In academia, researchers use statistical thresholds to decide whether a hypothesis is likely to be true. An unintended consequence of statistical thresholds is that they may lead to p-hacking. The term p-hacking refers to research choices being made in such a way as to artificially inflate statistical significance. Approaches to p-hacking can take various forms, including in the way data is cleaned, variables defined, and specifications chosen.
Concerns about the propensity for p-hacking to undermine research credibility in recent years have led to increased interest in pre-analysis plan and pre-registration, among other tools (see a new IZA discussion paper for more on this).
In another new IZA discussion paper, Abel Brodeur, Nikolai Cook, and Anthony Heyes investigate the extent of p-hacking for studies using the online platform Amazon Mechanical Turk (MTurk). This platform has seen an unequaled increase in use in economics and management research over the past decade, partly due to giving researchers the ability to build large samples at low cost. However, in parallel with the growth in use of MTurk has come a growing suspicion in some research communities about the reliability of results from studies using it.

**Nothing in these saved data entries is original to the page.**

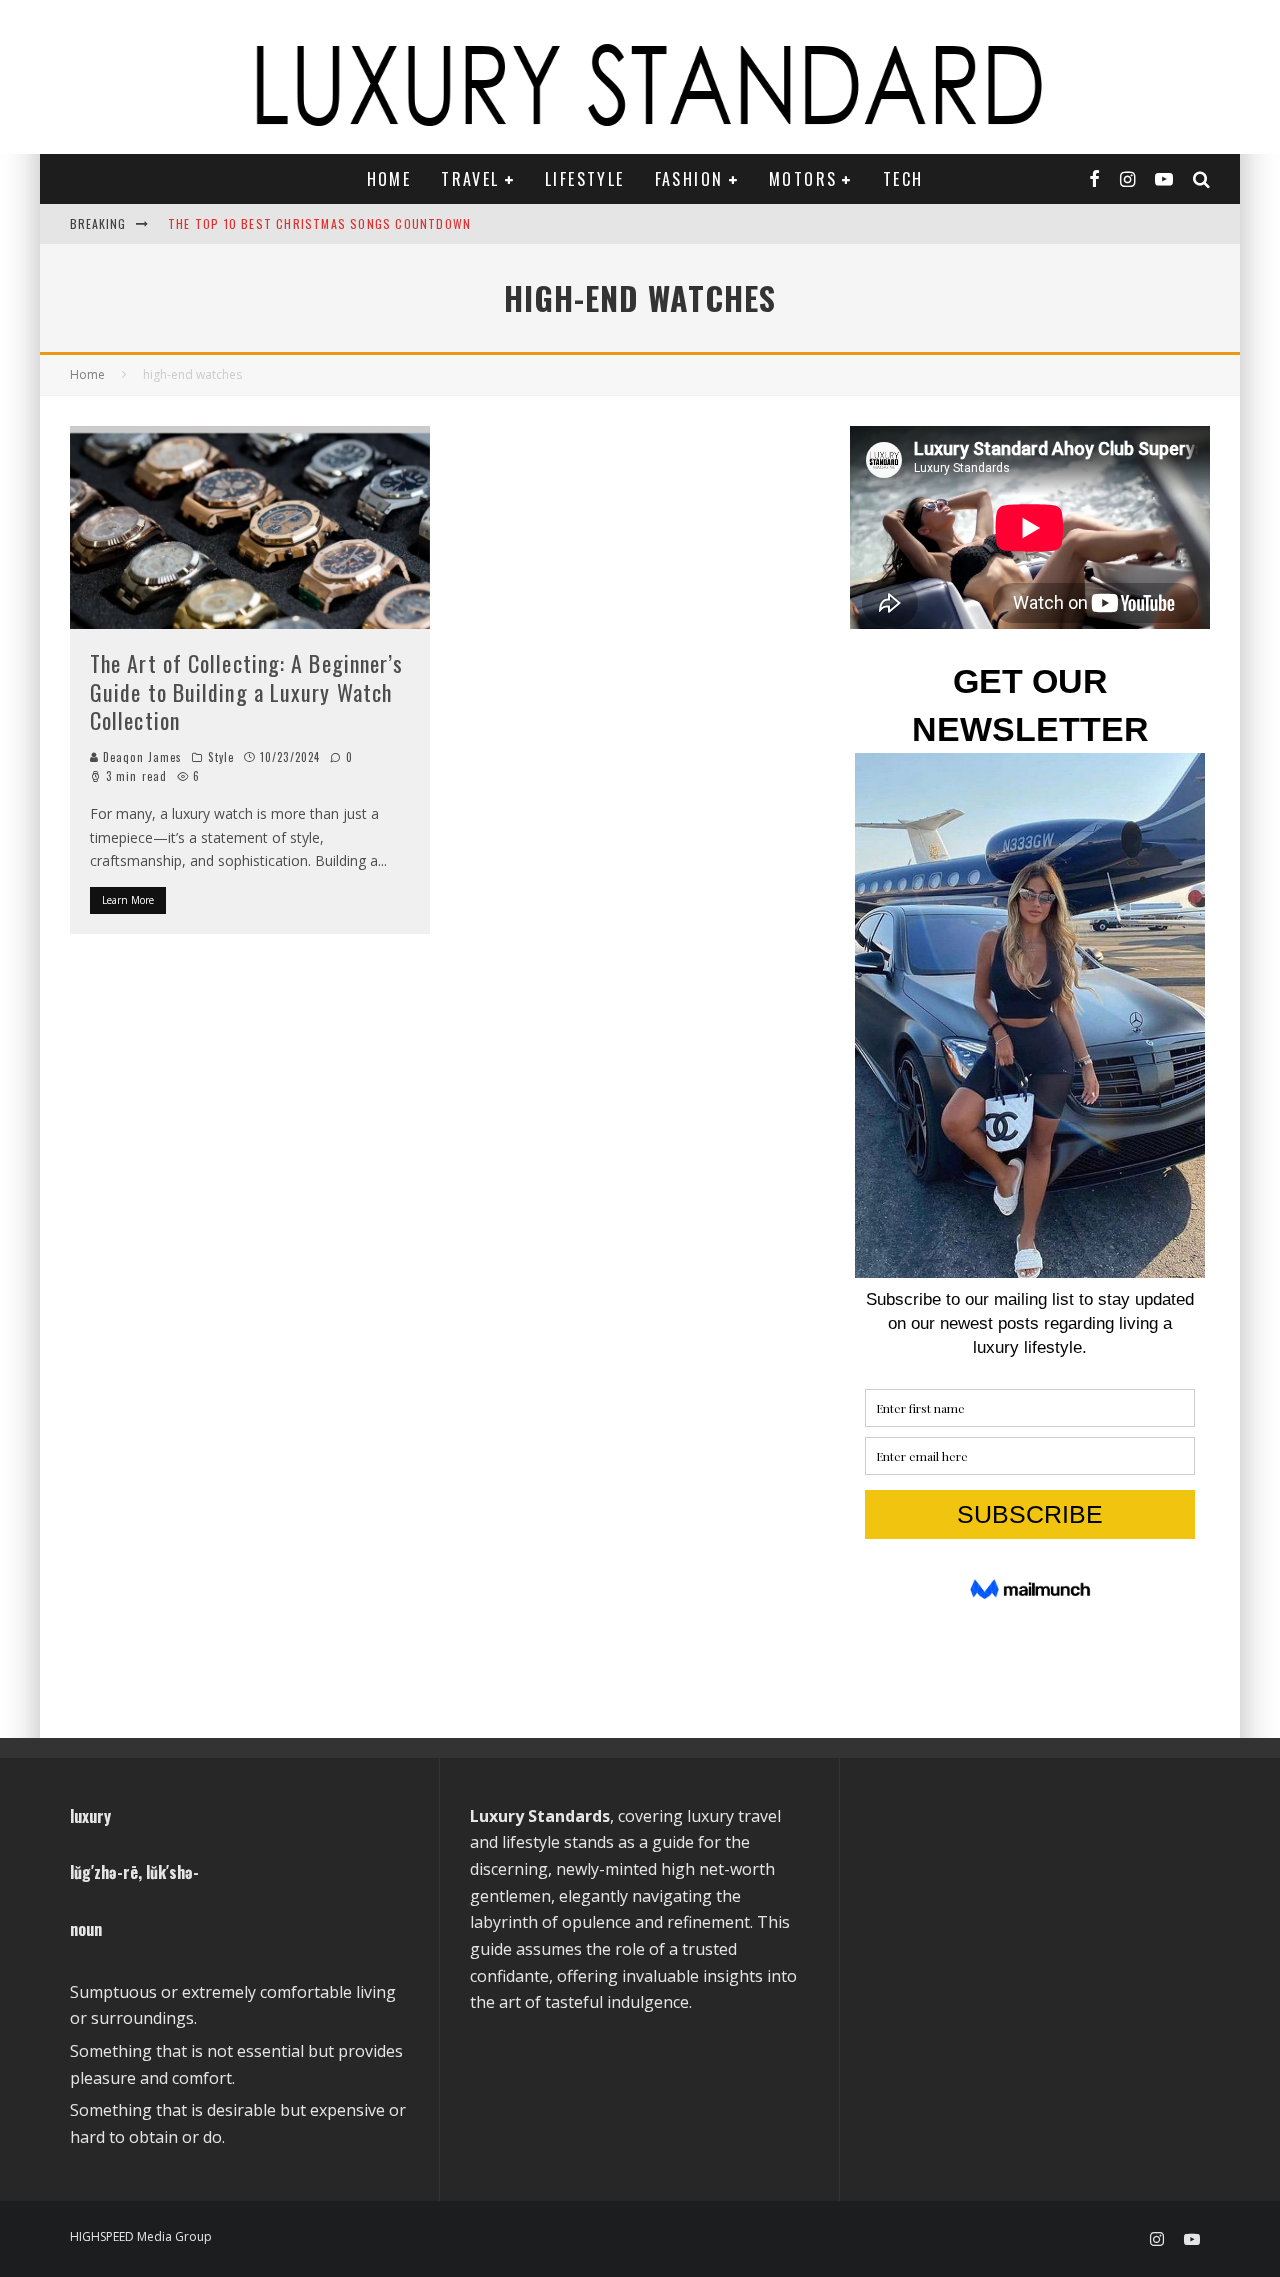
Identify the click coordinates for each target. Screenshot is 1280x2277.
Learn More (128, 900)
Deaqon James (140, 757)
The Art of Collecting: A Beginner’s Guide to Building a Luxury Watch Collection (247, 691)
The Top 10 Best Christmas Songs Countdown (319, 223)
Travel (470, 179)
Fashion (689, 179)
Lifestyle (585, 179)
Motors (803, 179)
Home (389, 179)
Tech (903, 179)
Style (221, 757)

Substantial p-hacking and publication bias found
The paper provides the first systematic investigation of the statistical practices of the research community itself when using MTurk, and the extent to which those practices render MTurk-based empirical results untrustworthy. The practices under study are those that have become focal in recent assessments of research credibility elsewhere, namely (1) p-hacking, (2) publication bias (or selective publication), and (3) the presentation of results from plausibly under-powered samples.
The authors analyze the universe of hypothesis tests from MTurk papers published in all journals categorized as either 4 or 4* in the 2018 edition of the Association of Business School’s Academic Journal Guide between 2010 and 2020, around 23,000 in total. Their findings suggest that the distribution of test statistics (see figure below) from MTurk exhibits patterns consistent with the presence of considerable p-hacking and publication bias.
It exhibits a pronounced global and local maximum around a z-statistic value of 1.96, corresponding to the widely accepted threshold required for statistical significance at the 5% level, or a p-value of 0.05. This maximum is coupled with a shift of mass away from the marginally statistically insignificant interval, indicative of p-hacking.
This pattern of test statistics is persistent over time and roughly as present in papers published in elite (rank 4*) and top (rank 4) journals.
The extent of the problem varies across the business, economics, management and marketing research fields (with marketing especially afflicted).
Underpowered studies with small sample sizes
The power of a statistical test is the probability of detecting an effect (rejecting the null hypothesis of no effect) if a true effect is present to detect. The appropriate choice of sample size, and therefore level of power, is a central element of experimental research design.
However, most MTurk studies use small sample sizes (with a median number of 249 subjects per experiment) without giving justification as to how a particular sample size was chosen. Cost does not seem to be the reason as the average cost of an additional data point (in the analyzed sample of studies) is 1.30 USD – and less than 1 USD in 70 percent of cases.
More rigorous attention to statistical practice needed
The authors describe their findings as “in one sense pessimistic and in another optimistic.” On the one hand, they find the credibility of results contained in the existing corpus of research using the MTurk platform to be substantially compromised: “If a reader were to pick at random a study from our sample, our analysis points to this result being unlikely to be replicable.”
On the other hand, the flaws they identify relate to the way in which MTurk experiments are conducted, and results selected for publication, by the research community, rather than flaws inherent to the platform itself. This distinction is important as it suggests that there is no reason – at least from this perspective – for researchers to discontinue to use MTurk and other similar platforms.
Instead, the authors call for more rigorous attention to statistical practice. In particular, the use of larger samples to provide appropriately powered experiments should become more common – which seems feasible, given that this is an area of research where data points can be purchased on the cheap.